TASK INSTRUCTIONS:
Quote from the first line below through the line that contains "Task: Click the WINGRIP", both included, and leave the pictures out.

RECORDS SUPPLIED:

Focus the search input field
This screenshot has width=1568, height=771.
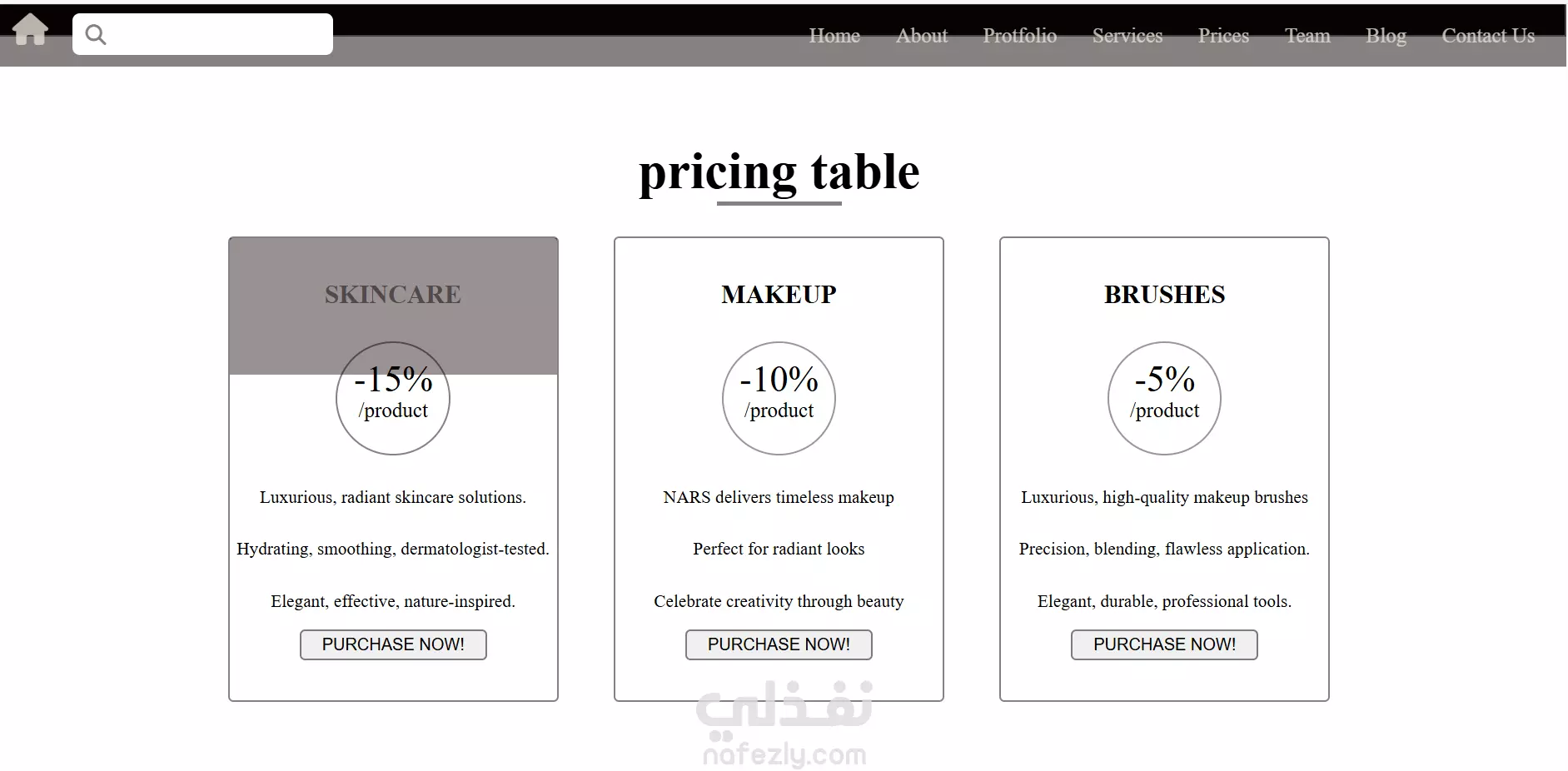click(x=202, y=34)
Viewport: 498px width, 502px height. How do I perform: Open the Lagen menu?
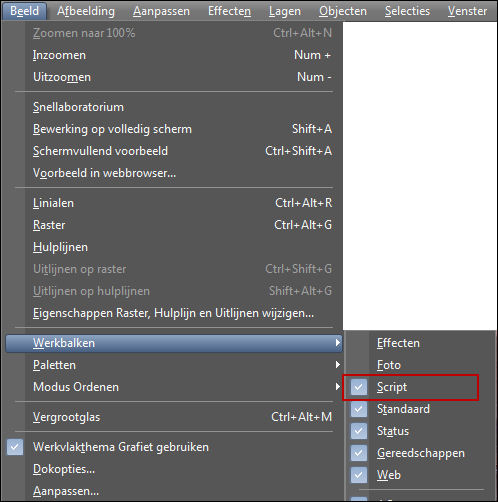(285, 11)
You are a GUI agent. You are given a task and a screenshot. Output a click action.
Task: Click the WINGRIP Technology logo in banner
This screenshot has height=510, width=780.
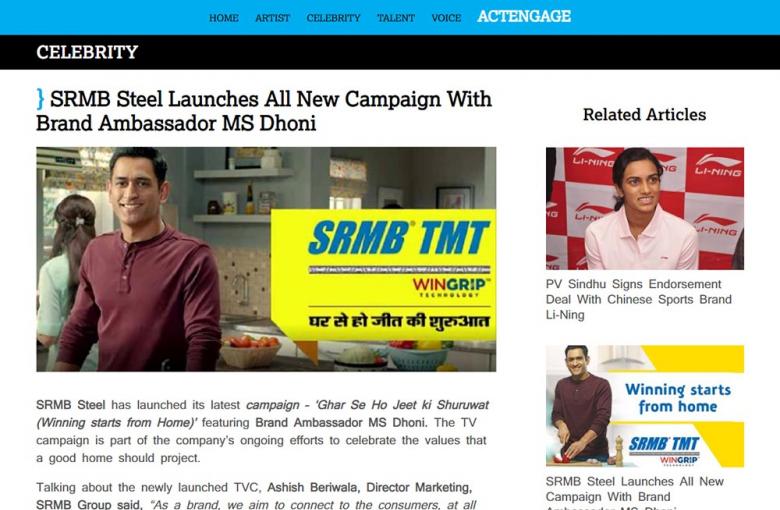coord(451,287)
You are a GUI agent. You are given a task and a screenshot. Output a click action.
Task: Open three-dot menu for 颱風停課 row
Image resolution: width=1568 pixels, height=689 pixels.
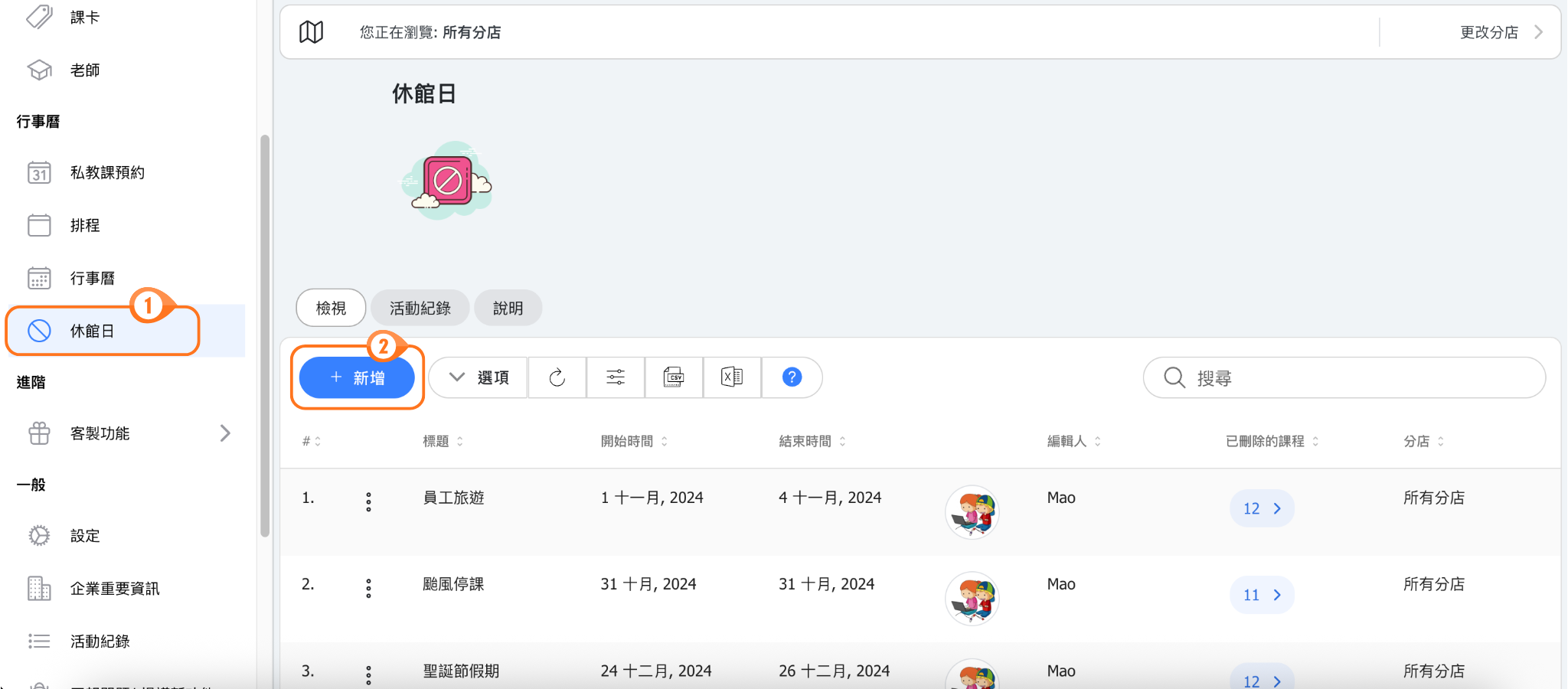(x=368, y=588)
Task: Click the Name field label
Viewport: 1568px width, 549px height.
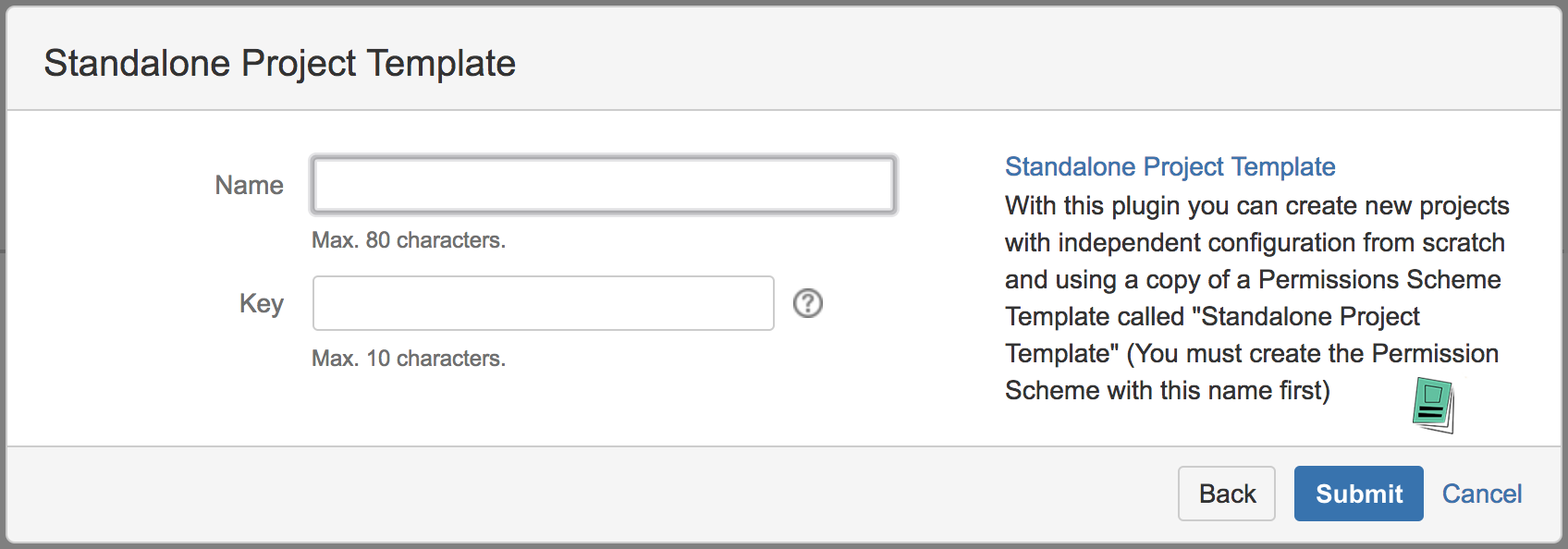Action: pos(249,185)
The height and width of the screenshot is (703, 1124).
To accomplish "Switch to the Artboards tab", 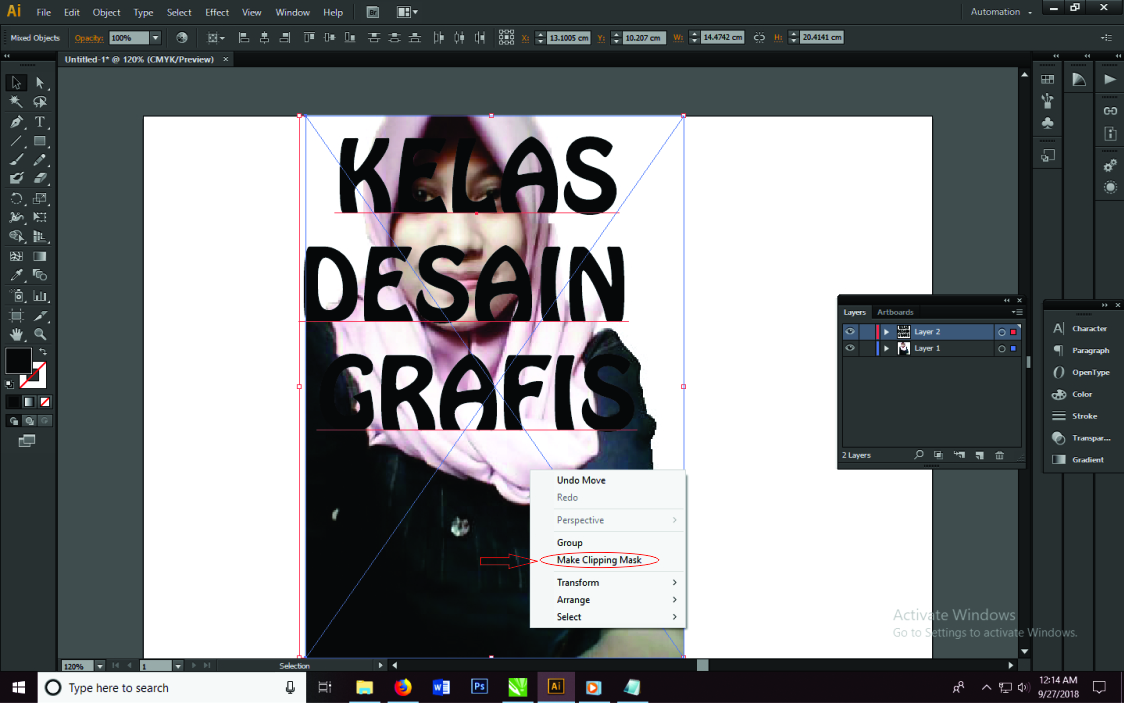I will click(x=895, y=312).
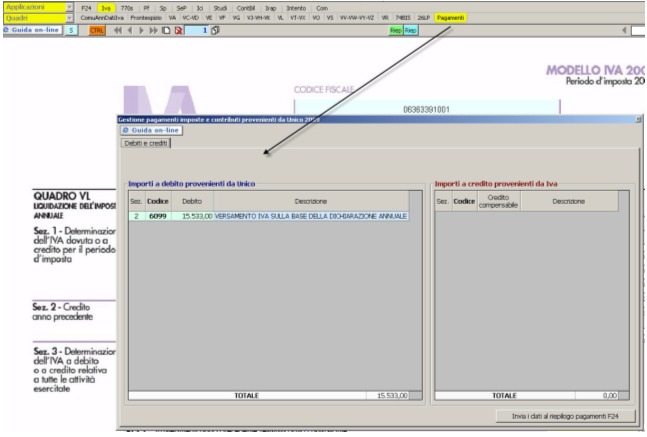Viewport: 647px width, 437px height.
Task: Click the red delete page icon
Action: click(x=177, y=31)
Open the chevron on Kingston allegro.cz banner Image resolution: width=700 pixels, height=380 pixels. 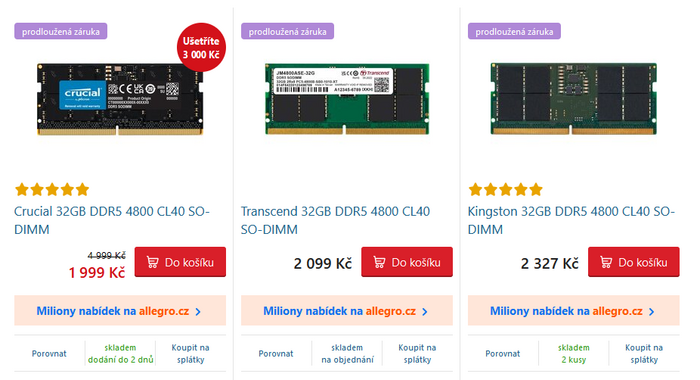[652, 312]
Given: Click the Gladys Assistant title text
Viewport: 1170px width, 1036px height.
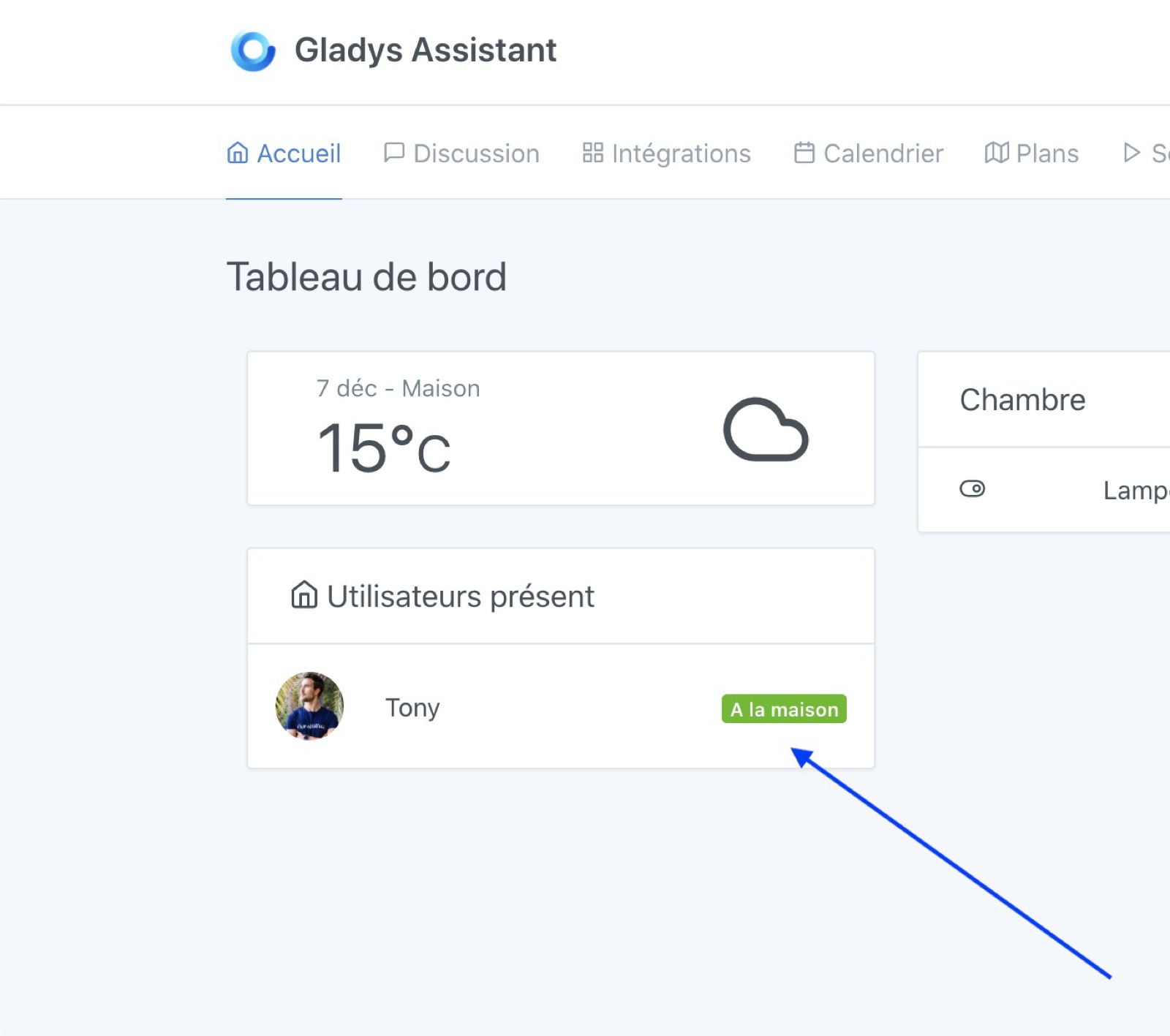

SOLUTION TO THE EXERCISE:
Focus the search input field
This screenshot has width=1568, height=771.
click(x=202, y=34)
Viewport: 498px width, 502px height. How do I perform: Open the Lagen menu?
(285, 11)
You are a GUI agent. You are given a task and a screenshot. Output a click action.
Task: Click the WINGRIP Technology logo in banner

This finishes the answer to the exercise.